By Nicole Capozziello
Published May 12, 2021
Graduating is both an uncertain and exciting time – and perhaps never more so than in 2021. At this year's commencement ceremonies, two student speakers will have the honor of sending their fellow School of Engineering and Applies Sciences graduates off into this next chapter.
Barnard Uche Onyenucheya, a PhD student in electrical engineering, will address his fellow graduate students on May 14 while Amy Faville, a mechanical engineering major, will speak at the undergraduate ceremony on May 15.
The students earned first place in the Student Speaker Competition, an annual event run by Christine Human, associate dean for accreditation and student affairs. The event is organized into two competitions: one for graduate students and the other for undergraduate students. “The competition is open to all students participating in the School of Engineering and Applied Sciences commencement ceremony,” says Human. “This year, we had an outstanding pool made up of nine graduate students and 10 graduate students.”
A panel of faculty and staff volunteers choose the winners, whose speeches are evaluated based on relevancy, appropriateness of content and delivery. In addition to presenting their speeches at commencement, the winners also receive a custom UB class ring.

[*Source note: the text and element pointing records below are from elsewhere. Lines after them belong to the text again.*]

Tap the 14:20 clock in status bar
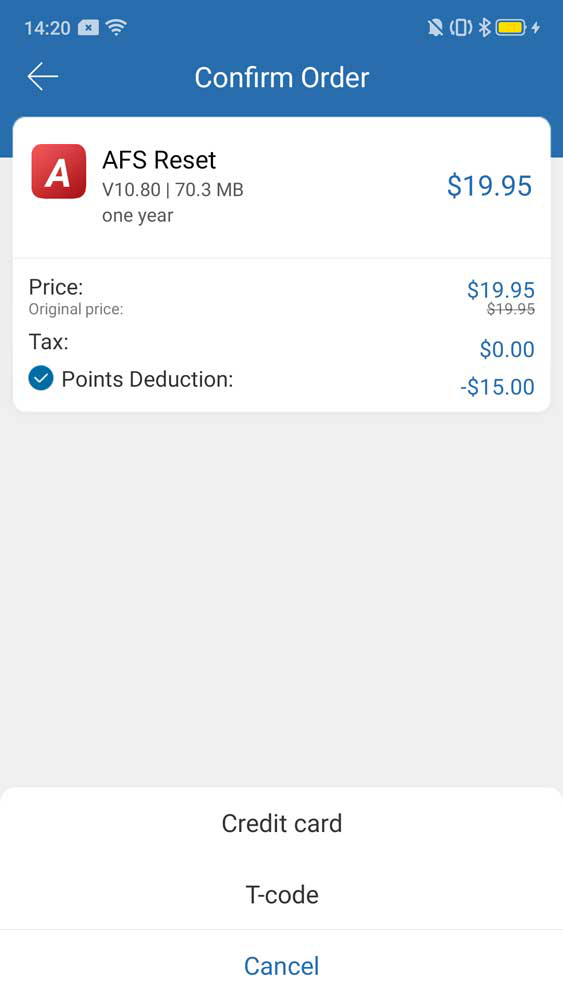The width and height of the screenshot is (563, 1000). [x=47, y=28]
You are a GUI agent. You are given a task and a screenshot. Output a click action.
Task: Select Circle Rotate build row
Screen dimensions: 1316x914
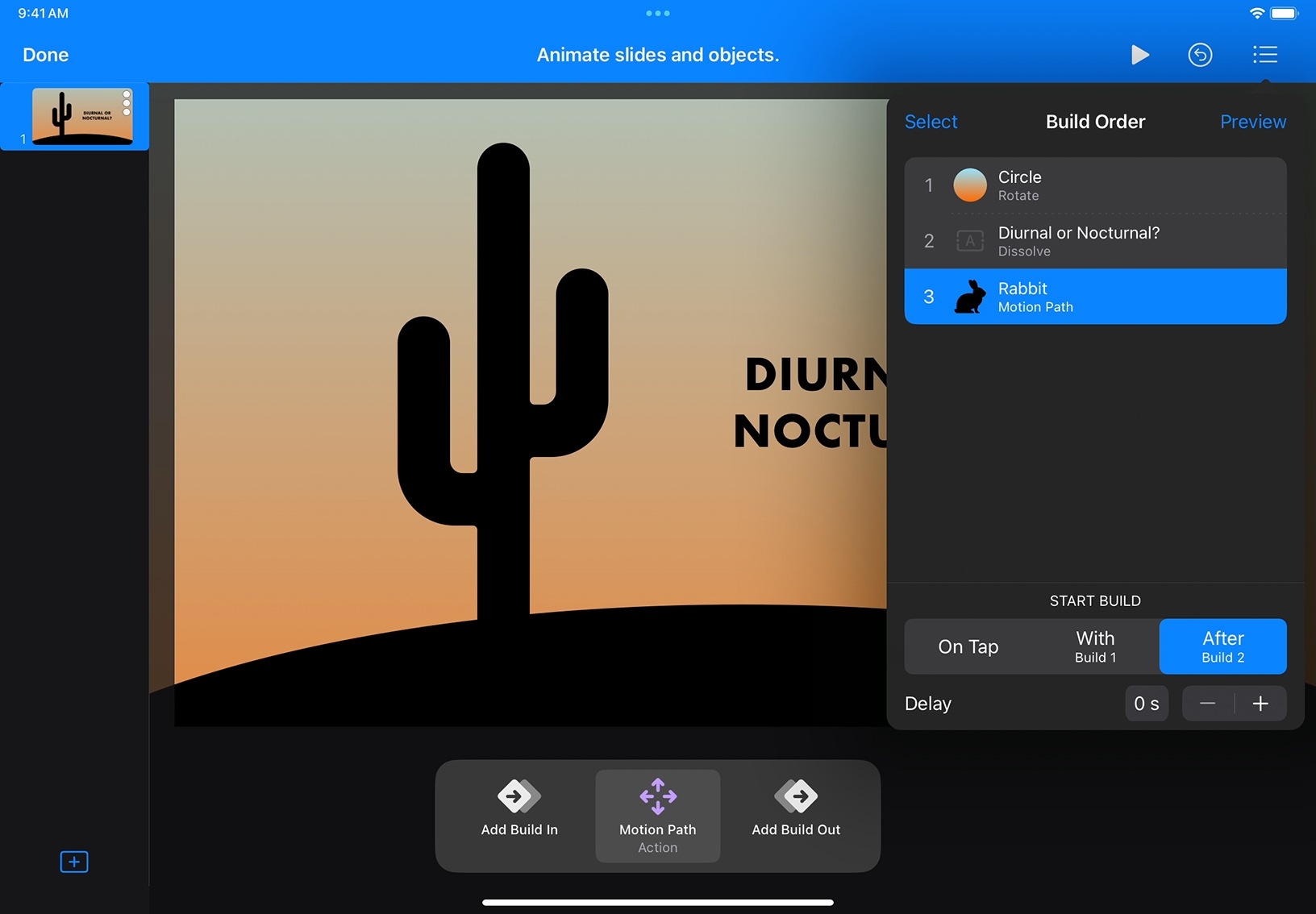pos(1095,185)
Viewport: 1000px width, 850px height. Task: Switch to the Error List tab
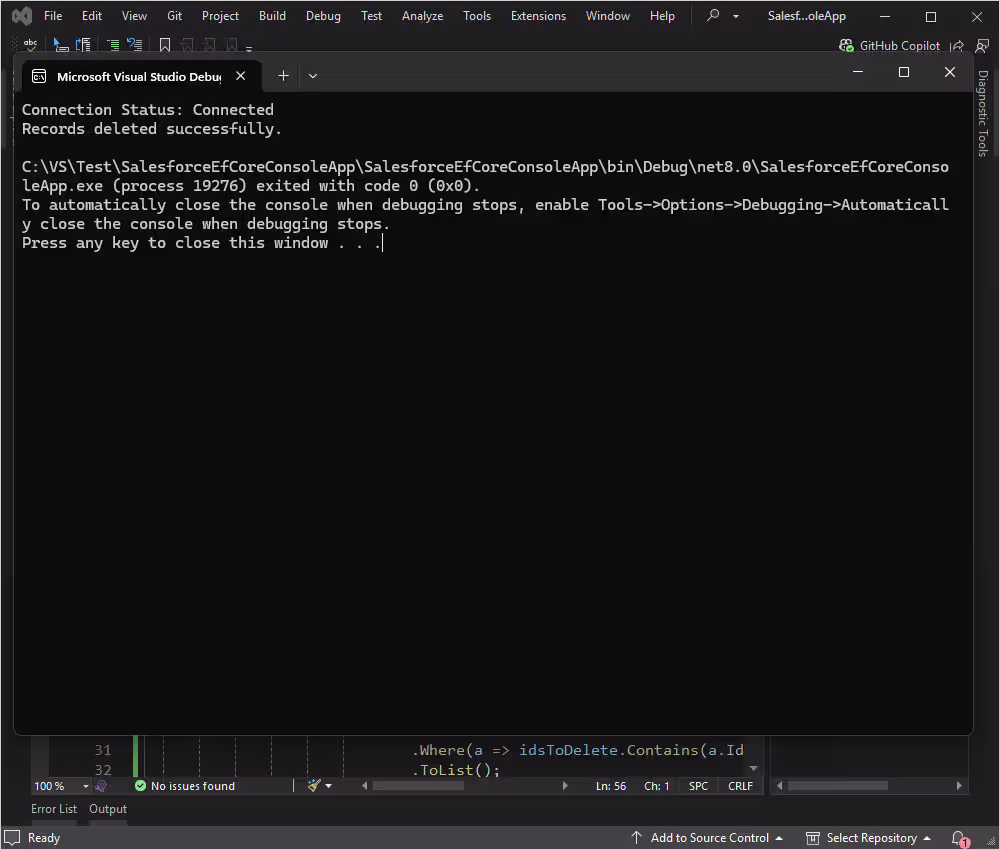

“Each year, I’m more impressed by the students we have here in the School of Engineering and Applied Sciences. Their perspectives and motivation never fail to inspire me,” says Human.
“I saw this as an outstanding opportunity to both improve my professional public speaking skills and to instill a feeling of hope and excitement for the future in my fellow graduates,” says Faville of her inspiration to enter the contest. “The past four years have been tough and this class has faced numerous hurdles. I wanted to remind them that regardless of how challenging it has been, each and every one of them should be immensely proud of their accomplishments.”
Faville, who hails from Avon, NY, comes from a family of engineers. During her time at UB, she has been a research assistant under Matthew Burge, an assistant professor of teaching in the Department of Mechanical and Aerospace Engineering, where she evaluates methods for the observation of fluid and heat transfer phenomena. She’s also been involved in the freshman engineering course EAS199, where she’s mentored projects groups and worked as a teaching assistant for labs.
Outside of the classroom, Faville has been an active member of Theta Tau, a professional co-ed engineering fraternity on campus. She was recently honored as the recipient of the 2021 MAE Student Excellence Chair’s Award, which recognizes an individual’s promotion of engineering culture at UB and efforts spanning all engineering principles.
Upon graduation, Faville looks forward to starting at Fisher-Price as a product development engineer and pursuing a Masters of Engineering Management here at UB.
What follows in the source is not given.